Mistificações e realidade
Se há algo que a experiência política testemunha é a correspondência, integral e proporcionada, entre os projectos do grande capital e seus executores e a expressão, intensidade e apuro da campanha ideológica que a acompanha. Nada que cause estranheza, compreendida que seja a relação entre poder e ideia dominante.
Não há desenvolvimento soberano sem ruptura com a política de direita
Assim tem sido e assim não poderia deixar de ser no presente momento em que a actual ofensiva inscreve como objectivos confessados a liquidação de direitos essenciais, a destruição da vida dos portugueses e do futuro soberano do País, a subversão do regime democrático. Hoje, como em nenhum período da nossa vida política mais recente, a operação ideológica em torno do chamado «programa de assistência» e das políticas que em seu redor se desenvolvem ganha tão expressiva dimensão. Com a novidade de corresponder, agora, a uma corrente conjugada de formatação da opinião pública, em que à usual mistificação política e à inerente ampliação pela legião de comentadores e analistas ao seu serviço se junta o alinhado pronunciamento dos principais centros e organizações do grande capital transnacional, quer seja pelo boçal vozear dos seus mais expoentes representantes, quer seja pela drenagem de putativos estudos e análises macro económicas ou projecções estatísticas.

# [MATERIAL FORNECIDO]
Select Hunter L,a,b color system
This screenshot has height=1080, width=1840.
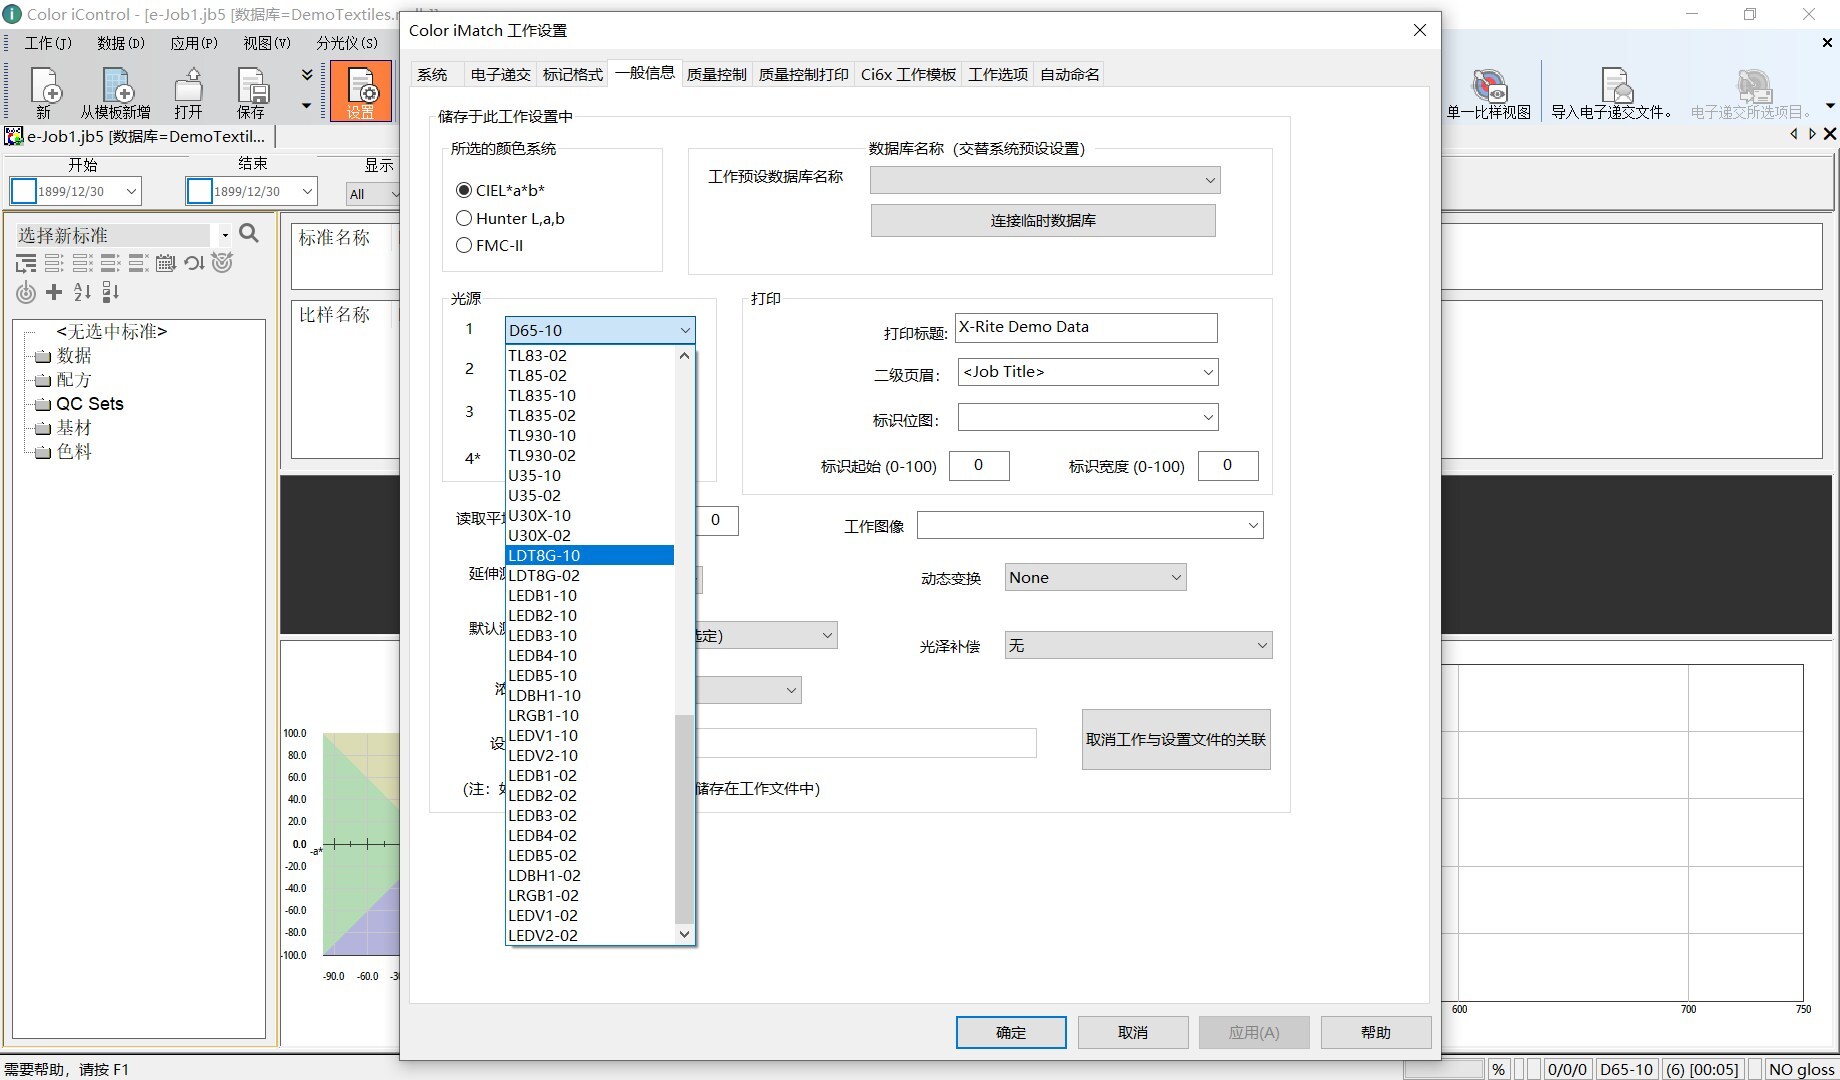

# [ENUNCIADO DA TAREFA]
Indique, por favor: segundo o excerto «Mistificações e realidade», que objectivos confessados inscreve a actual ofensiva? As linhas acima são material independente do excerto.

# [RESULTADO DO EXERCÍCIO]
A liquidação de direitos essenciais, a destruição da vida dos portugueses e do futuro soberano do País e a subversão do regime democrático.